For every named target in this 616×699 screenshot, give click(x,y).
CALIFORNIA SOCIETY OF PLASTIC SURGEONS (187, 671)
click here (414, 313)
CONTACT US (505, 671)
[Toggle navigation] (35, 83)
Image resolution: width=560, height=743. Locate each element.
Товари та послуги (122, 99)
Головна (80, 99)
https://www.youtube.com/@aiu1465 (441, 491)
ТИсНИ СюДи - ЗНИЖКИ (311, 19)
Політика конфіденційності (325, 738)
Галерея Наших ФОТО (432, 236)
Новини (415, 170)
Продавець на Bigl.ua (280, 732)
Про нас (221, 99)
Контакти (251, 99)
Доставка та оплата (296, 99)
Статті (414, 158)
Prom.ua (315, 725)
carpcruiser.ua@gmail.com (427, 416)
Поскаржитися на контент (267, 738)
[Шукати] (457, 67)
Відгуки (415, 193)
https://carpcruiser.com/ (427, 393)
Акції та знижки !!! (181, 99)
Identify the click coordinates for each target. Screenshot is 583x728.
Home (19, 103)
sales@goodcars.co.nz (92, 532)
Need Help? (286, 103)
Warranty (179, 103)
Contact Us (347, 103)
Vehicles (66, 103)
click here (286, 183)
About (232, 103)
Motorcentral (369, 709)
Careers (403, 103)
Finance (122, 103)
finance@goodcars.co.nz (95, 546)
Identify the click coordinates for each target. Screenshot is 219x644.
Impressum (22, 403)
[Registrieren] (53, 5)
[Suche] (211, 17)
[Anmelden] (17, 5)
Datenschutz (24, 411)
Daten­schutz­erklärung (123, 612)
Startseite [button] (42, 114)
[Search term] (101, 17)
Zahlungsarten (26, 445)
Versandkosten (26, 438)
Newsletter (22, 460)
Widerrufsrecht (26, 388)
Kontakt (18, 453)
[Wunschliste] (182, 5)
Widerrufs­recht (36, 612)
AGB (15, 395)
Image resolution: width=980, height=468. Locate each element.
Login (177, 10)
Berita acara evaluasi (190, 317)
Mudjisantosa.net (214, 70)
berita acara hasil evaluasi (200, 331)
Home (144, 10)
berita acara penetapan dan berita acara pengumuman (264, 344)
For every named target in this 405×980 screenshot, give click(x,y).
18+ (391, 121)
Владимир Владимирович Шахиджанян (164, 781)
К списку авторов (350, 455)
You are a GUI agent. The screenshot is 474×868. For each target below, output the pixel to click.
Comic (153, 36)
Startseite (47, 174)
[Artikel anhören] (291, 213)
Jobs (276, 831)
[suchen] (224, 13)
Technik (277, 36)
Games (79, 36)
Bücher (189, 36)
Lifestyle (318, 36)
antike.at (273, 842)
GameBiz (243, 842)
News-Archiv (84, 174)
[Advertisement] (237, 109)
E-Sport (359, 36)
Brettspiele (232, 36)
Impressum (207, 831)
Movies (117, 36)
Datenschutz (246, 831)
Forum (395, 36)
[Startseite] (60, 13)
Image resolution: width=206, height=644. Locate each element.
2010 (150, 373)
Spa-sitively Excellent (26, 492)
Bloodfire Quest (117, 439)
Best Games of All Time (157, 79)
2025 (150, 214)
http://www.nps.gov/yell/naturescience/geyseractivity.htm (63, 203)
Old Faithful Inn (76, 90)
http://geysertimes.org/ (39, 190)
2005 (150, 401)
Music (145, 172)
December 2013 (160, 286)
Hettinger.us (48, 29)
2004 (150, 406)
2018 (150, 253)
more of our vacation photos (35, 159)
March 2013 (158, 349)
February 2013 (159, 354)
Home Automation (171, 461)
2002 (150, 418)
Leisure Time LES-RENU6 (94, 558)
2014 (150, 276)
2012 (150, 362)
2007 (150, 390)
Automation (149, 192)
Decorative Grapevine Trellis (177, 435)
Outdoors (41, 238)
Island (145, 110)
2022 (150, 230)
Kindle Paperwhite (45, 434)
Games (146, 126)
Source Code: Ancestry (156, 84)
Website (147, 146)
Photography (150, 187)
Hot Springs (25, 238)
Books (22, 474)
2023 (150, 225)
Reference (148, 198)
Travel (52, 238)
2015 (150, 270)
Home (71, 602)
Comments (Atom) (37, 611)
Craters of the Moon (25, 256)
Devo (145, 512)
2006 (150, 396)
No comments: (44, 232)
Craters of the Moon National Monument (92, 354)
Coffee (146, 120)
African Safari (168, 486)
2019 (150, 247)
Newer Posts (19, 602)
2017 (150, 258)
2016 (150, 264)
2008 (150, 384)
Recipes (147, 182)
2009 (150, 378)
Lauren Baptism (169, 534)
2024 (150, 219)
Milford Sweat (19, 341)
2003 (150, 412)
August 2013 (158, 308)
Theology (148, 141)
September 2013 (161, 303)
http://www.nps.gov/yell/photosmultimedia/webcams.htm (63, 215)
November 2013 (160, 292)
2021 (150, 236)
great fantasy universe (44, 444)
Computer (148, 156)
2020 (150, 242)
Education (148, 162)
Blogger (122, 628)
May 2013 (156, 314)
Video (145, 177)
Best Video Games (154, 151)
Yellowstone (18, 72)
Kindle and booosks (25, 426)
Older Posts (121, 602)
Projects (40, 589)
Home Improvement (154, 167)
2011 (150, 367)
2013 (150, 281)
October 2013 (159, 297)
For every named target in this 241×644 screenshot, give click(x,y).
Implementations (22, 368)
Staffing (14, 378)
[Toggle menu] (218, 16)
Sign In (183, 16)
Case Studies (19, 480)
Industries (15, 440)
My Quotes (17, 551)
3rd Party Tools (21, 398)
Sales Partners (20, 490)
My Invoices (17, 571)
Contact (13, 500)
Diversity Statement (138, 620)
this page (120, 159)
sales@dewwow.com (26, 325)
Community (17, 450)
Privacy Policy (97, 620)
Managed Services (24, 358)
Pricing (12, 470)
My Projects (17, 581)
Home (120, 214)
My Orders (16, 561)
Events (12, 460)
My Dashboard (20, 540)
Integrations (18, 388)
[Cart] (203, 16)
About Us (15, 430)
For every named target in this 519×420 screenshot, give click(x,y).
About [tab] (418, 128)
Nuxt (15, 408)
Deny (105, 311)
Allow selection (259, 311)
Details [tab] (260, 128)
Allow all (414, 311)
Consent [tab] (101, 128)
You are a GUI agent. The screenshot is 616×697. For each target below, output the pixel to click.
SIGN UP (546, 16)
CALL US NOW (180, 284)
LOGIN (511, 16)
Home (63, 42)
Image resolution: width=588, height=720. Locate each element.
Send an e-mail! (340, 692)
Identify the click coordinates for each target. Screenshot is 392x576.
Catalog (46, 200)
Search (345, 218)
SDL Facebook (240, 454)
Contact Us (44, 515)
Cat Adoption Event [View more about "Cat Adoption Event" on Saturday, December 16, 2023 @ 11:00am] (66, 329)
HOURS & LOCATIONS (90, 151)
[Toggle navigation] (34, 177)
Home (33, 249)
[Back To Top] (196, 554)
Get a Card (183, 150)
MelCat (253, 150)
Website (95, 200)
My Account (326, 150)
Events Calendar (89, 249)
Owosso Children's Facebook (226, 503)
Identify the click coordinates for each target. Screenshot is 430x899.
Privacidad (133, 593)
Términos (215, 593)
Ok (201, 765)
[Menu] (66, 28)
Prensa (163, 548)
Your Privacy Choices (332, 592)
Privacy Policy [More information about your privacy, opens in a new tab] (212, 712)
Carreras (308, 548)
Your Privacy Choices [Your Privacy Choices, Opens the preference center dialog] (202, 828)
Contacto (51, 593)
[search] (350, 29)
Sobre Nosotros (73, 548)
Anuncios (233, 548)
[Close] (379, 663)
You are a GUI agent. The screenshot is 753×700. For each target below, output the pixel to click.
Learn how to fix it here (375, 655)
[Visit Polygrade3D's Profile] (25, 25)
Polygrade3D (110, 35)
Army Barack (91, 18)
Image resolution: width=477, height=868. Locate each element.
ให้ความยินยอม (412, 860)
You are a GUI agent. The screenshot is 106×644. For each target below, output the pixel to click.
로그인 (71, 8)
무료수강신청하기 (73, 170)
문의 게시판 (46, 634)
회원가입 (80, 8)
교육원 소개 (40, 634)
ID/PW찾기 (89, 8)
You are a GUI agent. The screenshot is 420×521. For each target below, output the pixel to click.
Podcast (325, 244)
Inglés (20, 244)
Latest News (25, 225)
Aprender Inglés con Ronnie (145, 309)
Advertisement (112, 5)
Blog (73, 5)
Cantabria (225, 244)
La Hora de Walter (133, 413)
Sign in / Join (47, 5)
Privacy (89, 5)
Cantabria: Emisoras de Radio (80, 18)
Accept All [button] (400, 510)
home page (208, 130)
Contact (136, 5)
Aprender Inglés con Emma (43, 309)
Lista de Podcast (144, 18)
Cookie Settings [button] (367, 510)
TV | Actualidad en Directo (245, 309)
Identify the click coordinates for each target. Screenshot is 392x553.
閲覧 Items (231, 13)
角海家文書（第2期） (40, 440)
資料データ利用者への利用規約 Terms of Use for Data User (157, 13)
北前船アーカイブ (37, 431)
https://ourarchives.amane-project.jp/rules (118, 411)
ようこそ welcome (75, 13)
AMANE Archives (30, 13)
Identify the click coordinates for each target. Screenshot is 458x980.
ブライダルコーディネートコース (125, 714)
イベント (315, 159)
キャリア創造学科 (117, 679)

..............................

• [Task brief]: Rewrite the material from its first line through the line holding "https://carpcruiser.com/ (427, 393)", inclusive, and add 106 to every number in the coordinate answers while leaving the requests unchanged.

• [Complete response]:
For every named target in this 616×699 screenshot, give click(x,y).
CALIFORNIA SOCIETY OF PLASTIC SURGEONS (293, 777)
click here (520, 419)
CONTACT US (611, 777)
[Toggle navigation] (141, 189)
Image resolution: width=560, height=743. Locate each element.
Товари та послуги (228, 205)
Головна (186, 205)
https://www.youtube.com/@aiu1465 (547, 597)
ТИсНИ СюДи - ЗНИЖКИ (417, 125)
Політика конфіденційності (431, 844)
Галерея Наших ФОТО (538, 342)
Новини (521, 276)
Продавець на Bigl.ua (386, 838)
Про нас (327, 205)
Контакти (357, 205)
Доставка та оплата (402, 205)
Статті (520, 264)
Prom.ua (421, 831)
carpcruiser.ua@gmail.com (533, 522)
Поскаржитися на контент (373, 844)
[Шукати] (563, 173)
Відгуки (521, 299)
https://carpcruiser.com/ (533, 499)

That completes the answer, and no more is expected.